Relating relativity

17/05/2006

Communication is an amazing thing: within our minds we carry a kaleidoscope of thoughts and ideas, yet when we try to convey them, all we can do is say one word at a time. Our many-dimensional world of thought has to be reduced to a one-dimensional string of words. Communicating complex ideas in such a linear framework is only possible because our mind can endow our words with structure and allow us to pick up this structure when we listen to someone speak or read a text. Linguists and philosopher have long suspected that the structures within language are intimately wound up with the evolutionary processes that have turned us into what we are now.

Get your head around this.

What is needed are theoretical tools to understand language. Maths is of course a prime candidate when it comes to spotting structure, but finding a mathematical model that can accurately describe language is no easy feat. A speech or a text is much more than the sum of its individual components — its words. How do you capture mathematically the moment when a collection of words turns into a concept or an idea? And how do you trace the development and interaction of ideas as the narrative progresses?

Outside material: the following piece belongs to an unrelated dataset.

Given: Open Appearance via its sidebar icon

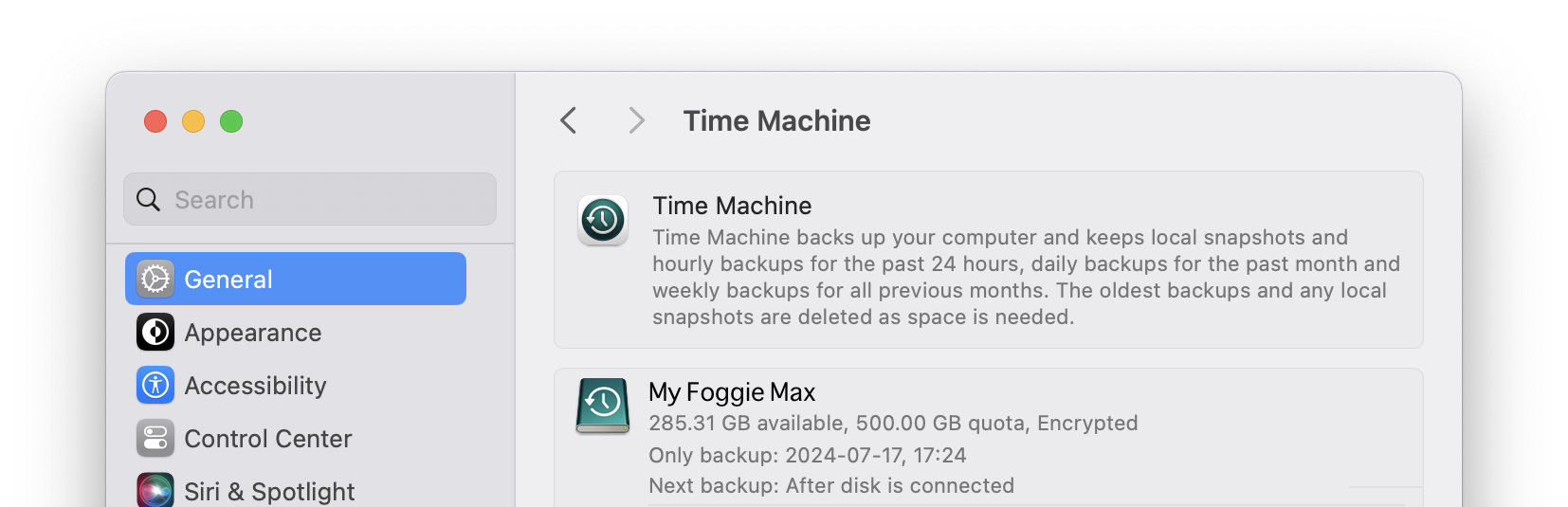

Various mathematical techniques have been used to analyse texts in the past, but recently a team of physicists and language researchers, led by Elisha Moses of the Weizmann Institute in Israel and Jean-Pierre Eckmann of the University of Geneva, have refined an existing model in a way that seems to do the trick rather well. To prove the point they applied their model to twelve of the most acclaimed texts of Western culture, including War and Peace by Tolstoi, Shakespeare's Hamlet, Don Quixote by Cervantes and Kafka's The Metamorphosis, as well as the scientific and philosophical works Relativity: The scpecial and the general theory by Einstein, The Critique of Pure Reason by Kant and Plato's The Republic.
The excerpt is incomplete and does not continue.